“Until you make peace with who you are, you will never be content with what you have.” -Doris Mortman
When I was a little girl, before I learned to question myself or my abilities, I decided that one day I would have it all.
I imagined I’d be a famous actress, I’d marry the man of my dreams, and we’d have and adopt lots of children that we’d take around the world, à la Brad and Angelina.
As I got older and allowed my failures to chisel away at my self-confidence, I slowly stopped believing I could have anything I wanted, let alone “it all.” As my self-worth decreased, my drive increased to compensate.
It was a horrible catch 22. I strove for greatness because I felt so inadequate, yet because I didn’t believe in myself, it was nearly impossible to accomplish anything.
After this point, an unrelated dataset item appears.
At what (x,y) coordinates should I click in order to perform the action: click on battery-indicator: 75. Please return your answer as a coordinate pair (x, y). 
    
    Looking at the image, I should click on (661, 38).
If I did achieve something, it felt wholly unsatisfying because I was too busy dreaming of “it all” to appreciate and enjoy its parts.
There are still days when I catch myself running like a chicken with its head cut off, trying to mold reality into a fantasy. That’s when I remember what that starry-eyed little girl hadn’t yet learned: I don’t want it all. I want to believe that I already possess all that I need to be happy.
I do. We all do.
We just forget sometimes, when we get so wrapped up in what we want that we forget to give ourselves what we need, both for our minds and bodies.
Happiness and self-love are moment-to-moment choices. There will inevitably be times when we don’t make them. The beautiful thing is that every moment is a new opportunity to choose again. Every moment is a chance to apply what we’ve learned.
Maybe not all of it all at once. Maybe that’s okay. We don’t need to have it all. We don’t need to do it all. We don’t need to be it all. We just need to have the courage to do what we can, and be happy with that.